2014 Young v. United Parcel Service, is a United States Supreme Court case that evaluated and determined that to bring a disparate treatment claim under the Pregnancy Discrimination Act, a pregnant employee must show that their employer refused to provide accommodations and also later provided accommodations to other employees with similar restrictions.

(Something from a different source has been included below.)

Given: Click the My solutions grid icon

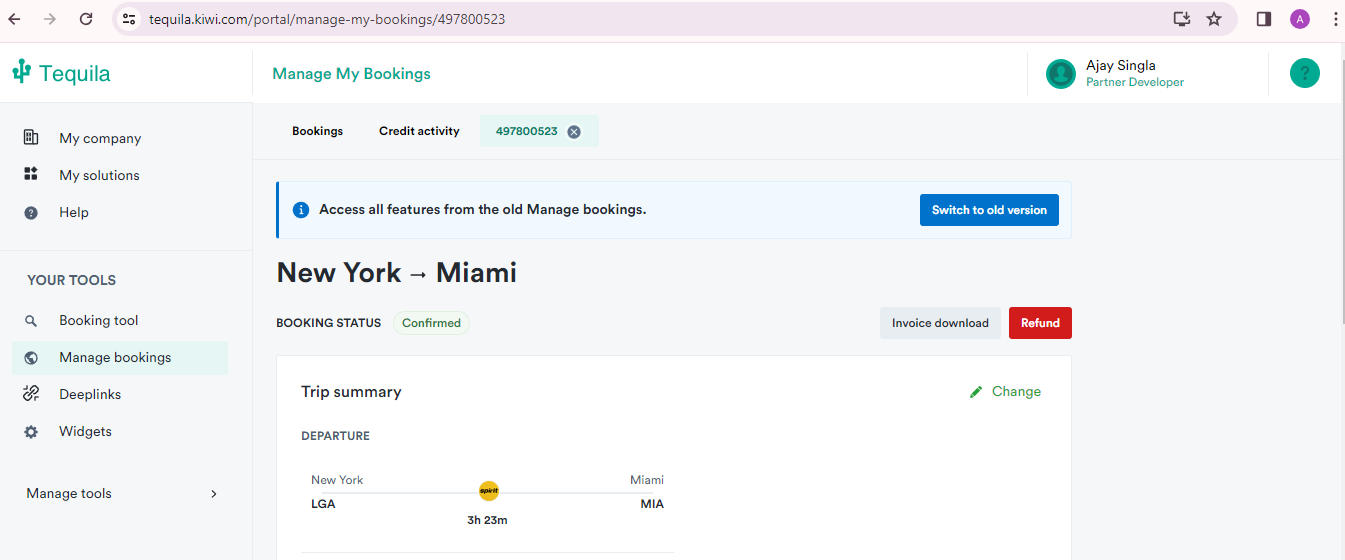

2015 Ellen Pao v. Kleiner Perkins Caufield & Byers LLC and DOES 1–20 was a lawsuit filed in 2012 in San Francisco County Superior Court by executive Ellen Pao for gender discrimination. The case was closely covered by reporters, Silicon Valley, and advocacy groups for two reasons. First, it was happening while several studies on the lack of female representation in venture capital were published. Second, it was uniquely high profile, as many similar cases tended to reach settlements out of court. The jury found in favor of Kleiner Perkins on all counts, though it was one of many events that promoted change in California state laws requiring representation of women in high levels of corporate structures.
2017 The 9th U.S. Circuit Court of Appeals ruled that employers could pay women less than men for the same work if based on differences in the workers' previous salaries.
2019 California became the first state in America to require women to be included on companies’ boards of directors. The law required all publicly traded companies have one woman on their boards by the end of 2019. In 2021 it required that on boards of 6 or more, at least 3 members be women.
2020s
June 15th, 2020. Bostock v. Clayton County. This landmark United States Supreme Court civil rights case held that Title VII protects employees against discrimination because of their sexual orientation or gender identity. Until this decision, it was legal in more than half of US states to fire workers for being gay, bisexual or transgender.
US Military
The US government is the largest employer in the country.
In 1967 Lyndon B. Johnson signed Executive Order 11375, that banned sex discrimination in hiring in the federal workforce including government contractors. And he eliminated the 2% ceiling on enlisted women and allowed females to be promoted above Officer. Unfortunately, some military academies like the Virginia Military Institute, maintained a male-only admission policy. It wasn’t until 1996 in United States v. Virginia, that the admission policy was changed.
In National Coalition for Men v. Selective Service System in 2019, courts ruled that the exclusion of female conscription from the male-only draft in the United States was unconstitutional. The case did not specify any action that the government must take. However this likely means that if there is ever another draft, able women will be required to go to war for the first time in US history.